Réunis dans la capitale burkinabè du 24 au 26 février 2026, les ministres et experts du Burkina Faso, du Mali et du Niger ont officiellement adopté la feuille de route de l’An II, plaçant la sécurité au cœur de leurs priorités.
Sous l’impulsion du Burkina Faso, qui assure la présidence tournante, les trois États ont validé des mécanismes de défense plus intégrés. L’objectif est clair : transformer la solidarité militaire actuelle en une force cohérente et réactive.

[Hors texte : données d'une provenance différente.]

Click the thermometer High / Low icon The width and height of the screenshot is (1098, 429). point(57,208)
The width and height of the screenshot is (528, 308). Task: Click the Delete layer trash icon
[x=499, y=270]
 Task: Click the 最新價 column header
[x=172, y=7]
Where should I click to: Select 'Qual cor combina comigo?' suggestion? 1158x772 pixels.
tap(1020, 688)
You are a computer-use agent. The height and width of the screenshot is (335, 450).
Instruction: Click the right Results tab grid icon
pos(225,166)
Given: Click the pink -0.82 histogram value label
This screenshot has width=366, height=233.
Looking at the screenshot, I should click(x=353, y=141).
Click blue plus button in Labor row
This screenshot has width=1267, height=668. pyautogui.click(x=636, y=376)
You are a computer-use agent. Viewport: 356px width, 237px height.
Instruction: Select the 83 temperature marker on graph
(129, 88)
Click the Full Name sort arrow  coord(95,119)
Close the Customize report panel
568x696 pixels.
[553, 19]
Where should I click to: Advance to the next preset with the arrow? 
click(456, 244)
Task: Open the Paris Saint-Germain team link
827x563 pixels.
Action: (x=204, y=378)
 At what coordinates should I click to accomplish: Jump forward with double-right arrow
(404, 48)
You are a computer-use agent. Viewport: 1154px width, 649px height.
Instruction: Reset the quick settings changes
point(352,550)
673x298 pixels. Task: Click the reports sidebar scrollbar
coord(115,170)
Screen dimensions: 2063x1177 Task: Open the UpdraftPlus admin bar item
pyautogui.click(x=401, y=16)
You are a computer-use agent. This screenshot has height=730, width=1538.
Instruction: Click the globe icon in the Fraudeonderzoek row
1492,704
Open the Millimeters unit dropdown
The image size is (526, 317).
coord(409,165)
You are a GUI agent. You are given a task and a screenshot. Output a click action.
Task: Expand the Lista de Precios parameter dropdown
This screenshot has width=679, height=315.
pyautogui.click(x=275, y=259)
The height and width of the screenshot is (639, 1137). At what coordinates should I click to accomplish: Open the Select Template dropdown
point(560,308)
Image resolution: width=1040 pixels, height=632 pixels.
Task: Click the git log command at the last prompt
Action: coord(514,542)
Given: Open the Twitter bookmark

Cette stratégie repose sur la mutualisation des renseignements, l’harmonisation des tactiques de combat et une logistique partagée pour lutter contre les groupes armés terroristes.
Au-delà du volet militaire, la feuille de route adoptée à Ouagadougou réaffirme la structure de l’AES autour de trois axes indissociables que sont la Défense et la Sécurité, la Diplomatie et le Développement.
Pour les autorités de transition, ce sommet marque la fin de la phase de conception et le début de l’exécution opérationnelle.
Ouagadougou devient le point central d’une alliance qui se démarque des schémas de sécurité traditionnels pour imposer une solution 100% sahélienne.